* AIM OF THE EXERCISE *
Below are entries; print them exactly from the first line through the one containing "Website (481, 884)".

* MATERIAL FOR THIS TASK *
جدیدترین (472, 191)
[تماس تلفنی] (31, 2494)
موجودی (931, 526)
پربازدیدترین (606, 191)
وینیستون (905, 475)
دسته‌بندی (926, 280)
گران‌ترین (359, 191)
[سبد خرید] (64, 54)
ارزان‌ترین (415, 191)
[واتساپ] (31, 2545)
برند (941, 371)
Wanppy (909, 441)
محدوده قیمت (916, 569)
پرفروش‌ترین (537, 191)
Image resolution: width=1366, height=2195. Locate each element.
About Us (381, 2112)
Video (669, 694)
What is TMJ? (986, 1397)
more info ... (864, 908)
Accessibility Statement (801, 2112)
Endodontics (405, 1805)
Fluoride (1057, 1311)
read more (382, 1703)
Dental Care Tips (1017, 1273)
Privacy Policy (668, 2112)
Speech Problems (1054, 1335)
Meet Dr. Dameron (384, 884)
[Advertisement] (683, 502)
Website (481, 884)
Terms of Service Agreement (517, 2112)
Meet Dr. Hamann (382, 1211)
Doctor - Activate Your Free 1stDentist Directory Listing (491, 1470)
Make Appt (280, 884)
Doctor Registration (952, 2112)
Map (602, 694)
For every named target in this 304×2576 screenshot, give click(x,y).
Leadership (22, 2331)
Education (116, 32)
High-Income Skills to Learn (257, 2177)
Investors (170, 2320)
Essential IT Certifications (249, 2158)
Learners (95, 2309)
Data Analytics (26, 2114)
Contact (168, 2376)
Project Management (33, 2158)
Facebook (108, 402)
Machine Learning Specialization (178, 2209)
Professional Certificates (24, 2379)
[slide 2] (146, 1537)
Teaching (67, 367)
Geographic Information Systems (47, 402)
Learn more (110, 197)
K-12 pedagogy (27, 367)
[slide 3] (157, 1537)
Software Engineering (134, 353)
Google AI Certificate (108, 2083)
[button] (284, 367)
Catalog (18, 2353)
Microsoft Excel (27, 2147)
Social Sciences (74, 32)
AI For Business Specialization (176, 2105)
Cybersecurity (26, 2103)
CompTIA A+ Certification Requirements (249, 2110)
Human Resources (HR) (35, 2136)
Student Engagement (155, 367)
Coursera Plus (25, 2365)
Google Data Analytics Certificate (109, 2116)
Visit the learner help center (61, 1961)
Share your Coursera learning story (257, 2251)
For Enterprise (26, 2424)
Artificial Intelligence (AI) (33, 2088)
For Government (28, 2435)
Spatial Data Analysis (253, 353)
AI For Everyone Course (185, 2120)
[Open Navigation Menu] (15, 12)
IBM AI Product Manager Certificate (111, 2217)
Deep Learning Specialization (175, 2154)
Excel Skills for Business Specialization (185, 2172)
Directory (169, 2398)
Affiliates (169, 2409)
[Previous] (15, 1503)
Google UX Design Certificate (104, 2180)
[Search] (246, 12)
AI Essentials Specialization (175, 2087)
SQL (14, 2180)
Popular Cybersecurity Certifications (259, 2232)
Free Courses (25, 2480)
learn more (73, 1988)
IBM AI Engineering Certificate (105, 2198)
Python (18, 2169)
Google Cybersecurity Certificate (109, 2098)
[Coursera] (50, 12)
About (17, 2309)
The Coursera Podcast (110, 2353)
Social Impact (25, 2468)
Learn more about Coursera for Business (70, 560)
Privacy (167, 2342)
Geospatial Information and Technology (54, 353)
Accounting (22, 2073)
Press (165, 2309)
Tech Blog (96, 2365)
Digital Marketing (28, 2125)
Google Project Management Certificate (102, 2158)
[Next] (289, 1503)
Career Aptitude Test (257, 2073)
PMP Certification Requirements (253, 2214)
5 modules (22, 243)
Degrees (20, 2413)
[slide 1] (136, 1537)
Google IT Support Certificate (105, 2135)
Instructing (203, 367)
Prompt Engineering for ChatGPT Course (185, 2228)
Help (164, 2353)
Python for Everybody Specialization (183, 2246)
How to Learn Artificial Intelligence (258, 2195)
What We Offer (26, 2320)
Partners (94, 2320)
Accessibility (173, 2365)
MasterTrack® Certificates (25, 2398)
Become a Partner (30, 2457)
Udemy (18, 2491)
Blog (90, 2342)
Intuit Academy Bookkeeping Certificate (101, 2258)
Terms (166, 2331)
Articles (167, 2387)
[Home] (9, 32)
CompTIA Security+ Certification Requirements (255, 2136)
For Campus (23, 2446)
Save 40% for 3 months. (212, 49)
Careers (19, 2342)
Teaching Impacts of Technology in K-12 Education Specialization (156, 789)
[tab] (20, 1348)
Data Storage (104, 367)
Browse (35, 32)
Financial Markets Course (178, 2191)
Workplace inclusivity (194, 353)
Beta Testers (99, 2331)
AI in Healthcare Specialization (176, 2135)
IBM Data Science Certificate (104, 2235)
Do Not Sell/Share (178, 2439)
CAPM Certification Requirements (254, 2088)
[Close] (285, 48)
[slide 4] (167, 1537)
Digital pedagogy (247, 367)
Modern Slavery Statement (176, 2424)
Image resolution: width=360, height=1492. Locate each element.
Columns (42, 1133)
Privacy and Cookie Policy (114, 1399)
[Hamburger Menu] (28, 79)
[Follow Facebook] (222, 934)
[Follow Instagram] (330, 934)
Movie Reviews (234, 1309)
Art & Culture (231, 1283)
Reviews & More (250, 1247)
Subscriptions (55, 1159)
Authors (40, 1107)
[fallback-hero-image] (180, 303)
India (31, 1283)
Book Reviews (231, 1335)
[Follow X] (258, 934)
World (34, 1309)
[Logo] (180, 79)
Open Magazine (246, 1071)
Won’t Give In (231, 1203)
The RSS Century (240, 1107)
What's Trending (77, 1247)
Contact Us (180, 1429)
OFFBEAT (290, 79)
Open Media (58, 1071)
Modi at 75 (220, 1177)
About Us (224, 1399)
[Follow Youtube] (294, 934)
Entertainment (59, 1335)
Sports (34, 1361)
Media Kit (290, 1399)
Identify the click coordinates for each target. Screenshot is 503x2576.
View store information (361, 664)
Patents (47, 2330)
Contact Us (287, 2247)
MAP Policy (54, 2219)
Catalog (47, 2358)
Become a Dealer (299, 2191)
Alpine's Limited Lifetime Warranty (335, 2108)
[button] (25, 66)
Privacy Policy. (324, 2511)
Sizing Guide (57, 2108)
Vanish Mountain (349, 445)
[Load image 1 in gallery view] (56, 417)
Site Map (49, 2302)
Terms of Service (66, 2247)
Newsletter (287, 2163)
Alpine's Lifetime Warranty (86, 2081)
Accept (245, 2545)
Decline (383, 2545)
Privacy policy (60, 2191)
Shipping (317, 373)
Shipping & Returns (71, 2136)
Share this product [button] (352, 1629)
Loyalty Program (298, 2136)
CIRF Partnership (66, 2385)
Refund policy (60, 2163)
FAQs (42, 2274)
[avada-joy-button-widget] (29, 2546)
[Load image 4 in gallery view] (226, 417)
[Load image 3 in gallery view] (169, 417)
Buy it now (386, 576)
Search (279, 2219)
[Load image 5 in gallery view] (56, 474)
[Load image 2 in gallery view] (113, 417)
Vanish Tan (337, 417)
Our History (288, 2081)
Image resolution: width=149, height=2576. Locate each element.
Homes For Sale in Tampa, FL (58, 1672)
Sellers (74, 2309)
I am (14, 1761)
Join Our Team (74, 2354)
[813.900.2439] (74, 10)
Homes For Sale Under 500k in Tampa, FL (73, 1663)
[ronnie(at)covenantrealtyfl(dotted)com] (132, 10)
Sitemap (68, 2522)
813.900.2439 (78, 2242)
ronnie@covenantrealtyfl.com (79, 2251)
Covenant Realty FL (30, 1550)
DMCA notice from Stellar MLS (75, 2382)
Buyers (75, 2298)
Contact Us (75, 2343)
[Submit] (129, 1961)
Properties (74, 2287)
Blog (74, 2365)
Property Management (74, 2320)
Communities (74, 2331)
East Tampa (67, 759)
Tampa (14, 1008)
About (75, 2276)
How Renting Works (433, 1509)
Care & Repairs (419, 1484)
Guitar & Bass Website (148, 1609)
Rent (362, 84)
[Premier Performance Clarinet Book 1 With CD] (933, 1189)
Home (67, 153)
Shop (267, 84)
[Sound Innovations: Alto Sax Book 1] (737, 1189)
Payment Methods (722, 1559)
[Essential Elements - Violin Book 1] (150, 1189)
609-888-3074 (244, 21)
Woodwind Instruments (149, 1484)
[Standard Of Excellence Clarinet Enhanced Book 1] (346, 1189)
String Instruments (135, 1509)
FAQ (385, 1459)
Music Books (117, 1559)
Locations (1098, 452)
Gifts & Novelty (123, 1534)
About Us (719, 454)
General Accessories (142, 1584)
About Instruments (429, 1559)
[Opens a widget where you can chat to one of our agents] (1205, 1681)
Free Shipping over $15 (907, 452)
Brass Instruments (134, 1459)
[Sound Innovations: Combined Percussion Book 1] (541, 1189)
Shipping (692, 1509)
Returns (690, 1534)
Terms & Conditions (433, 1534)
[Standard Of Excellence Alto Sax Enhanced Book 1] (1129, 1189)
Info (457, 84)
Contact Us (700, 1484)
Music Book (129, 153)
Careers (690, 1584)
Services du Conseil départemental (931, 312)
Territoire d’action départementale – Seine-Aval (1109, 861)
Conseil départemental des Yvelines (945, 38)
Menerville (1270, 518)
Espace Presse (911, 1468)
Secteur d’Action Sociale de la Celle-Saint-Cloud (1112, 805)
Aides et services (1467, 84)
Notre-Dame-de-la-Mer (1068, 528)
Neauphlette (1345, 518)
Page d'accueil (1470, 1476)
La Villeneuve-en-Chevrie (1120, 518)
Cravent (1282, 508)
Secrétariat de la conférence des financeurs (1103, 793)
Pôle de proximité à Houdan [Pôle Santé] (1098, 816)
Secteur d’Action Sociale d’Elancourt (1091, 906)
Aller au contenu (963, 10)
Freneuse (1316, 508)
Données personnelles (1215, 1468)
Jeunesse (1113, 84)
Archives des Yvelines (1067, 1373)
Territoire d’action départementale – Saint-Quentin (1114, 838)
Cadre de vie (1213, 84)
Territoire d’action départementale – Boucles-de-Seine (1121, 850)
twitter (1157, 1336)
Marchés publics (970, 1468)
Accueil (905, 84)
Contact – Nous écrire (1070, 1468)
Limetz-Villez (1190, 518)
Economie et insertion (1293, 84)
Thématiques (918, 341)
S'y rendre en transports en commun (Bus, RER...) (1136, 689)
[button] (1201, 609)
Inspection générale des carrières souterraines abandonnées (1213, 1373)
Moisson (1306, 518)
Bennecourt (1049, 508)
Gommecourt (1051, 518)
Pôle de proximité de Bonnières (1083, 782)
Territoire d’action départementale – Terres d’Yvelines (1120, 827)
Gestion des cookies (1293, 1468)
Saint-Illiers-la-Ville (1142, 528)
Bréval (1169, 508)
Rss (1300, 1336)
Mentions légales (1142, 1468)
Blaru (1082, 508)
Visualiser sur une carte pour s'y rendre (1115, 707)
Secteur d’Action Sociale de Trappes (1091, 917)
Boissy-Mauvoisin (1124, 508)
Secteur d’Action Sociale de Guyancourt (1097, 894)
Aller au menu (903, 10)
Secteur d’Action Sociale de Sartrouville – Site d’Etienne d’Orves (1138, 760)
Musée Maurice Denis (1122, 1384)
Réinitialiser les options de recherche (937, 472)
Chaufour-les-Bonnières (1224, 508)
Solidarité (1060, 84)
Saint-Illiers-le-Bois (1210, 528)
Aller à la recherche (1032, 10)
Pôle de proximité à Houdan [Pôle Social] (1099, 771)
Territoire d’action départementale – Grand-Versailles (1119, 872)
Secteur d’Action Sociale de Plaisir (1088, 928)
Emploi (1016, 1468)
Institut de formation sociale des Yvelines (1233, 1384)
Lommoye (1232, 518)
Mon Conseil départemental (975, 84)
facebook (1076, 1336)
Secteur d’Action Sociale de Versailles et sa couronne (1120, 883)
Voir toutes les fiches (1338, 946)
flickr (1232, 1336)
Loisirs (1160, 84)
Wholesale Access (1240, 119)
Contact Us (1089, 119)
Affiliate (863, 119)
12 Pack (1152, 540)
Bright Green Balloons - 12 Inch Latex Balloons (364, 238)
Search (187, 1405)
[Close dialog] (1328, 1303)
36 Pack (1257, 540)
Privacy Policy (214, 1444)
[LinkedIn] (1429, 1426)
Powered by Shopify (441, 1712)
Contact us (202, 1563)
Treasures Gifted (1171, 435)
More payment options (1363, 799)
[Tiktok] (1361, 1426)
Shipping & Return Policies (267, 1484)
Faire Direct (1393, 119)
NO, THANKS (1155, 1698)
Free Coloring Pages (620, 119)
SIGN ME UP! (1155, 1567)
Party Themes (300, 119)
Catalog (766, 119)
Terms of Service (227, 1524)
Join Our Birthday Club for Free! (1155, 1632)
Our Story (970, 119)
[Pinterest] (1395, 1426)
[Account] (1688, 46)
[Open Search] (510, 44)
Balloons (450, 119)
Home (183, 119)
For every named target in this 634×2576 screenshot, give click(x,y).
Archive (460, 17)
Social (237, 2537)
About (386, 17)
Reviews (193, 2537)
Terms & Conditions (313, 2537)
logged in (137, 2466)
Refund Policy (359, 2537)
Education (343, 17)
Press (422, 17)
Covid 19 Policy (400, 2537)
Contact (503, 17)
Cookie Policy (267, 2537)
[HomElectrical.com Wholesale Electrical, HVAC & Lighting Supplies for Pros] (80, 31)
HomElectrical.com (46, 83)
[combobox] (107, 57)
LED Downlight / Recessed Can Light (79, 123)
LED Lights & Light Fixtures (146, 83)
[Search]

* TASK OUTPUT *
جدیدترین (472, 191)
[تماس تلفنی] (31, 2494)
موجودی (931, 526)
پربازدیدترین (606, 191)
وینیستون (905, 475)
دسته‌بندی (926, 280)
گران‌ترین (359, 191)
[سبد خرید] (64, 54)
ارزان‌ترین (415, 191)
[واتساپ] (31, 2545)
برند (941, 371)
Wanppy (909, 441)
محدوده قیمت (916, 569)
پرفروش‌ترین (537, 191)
Image resolution: width=1366, height=2195. Locate each element.
About Us (381, 2112)
Video (669, 694)
What is TMJ? (986, 1397)
more info ... (864, 908)
Accessibility Statement (801, 2112)
Endodontics (405, 1805)
Fluoride (1057, 1311)
read more (382, 1703)
Dental Care Tips (1017, 1273)
Privacy Policy (668, 2112)
Speech Problems (1054, 1335)
Meet Dr. Dameron (384, 884)
[Advertisement] (683, 502)
Website (481, 884)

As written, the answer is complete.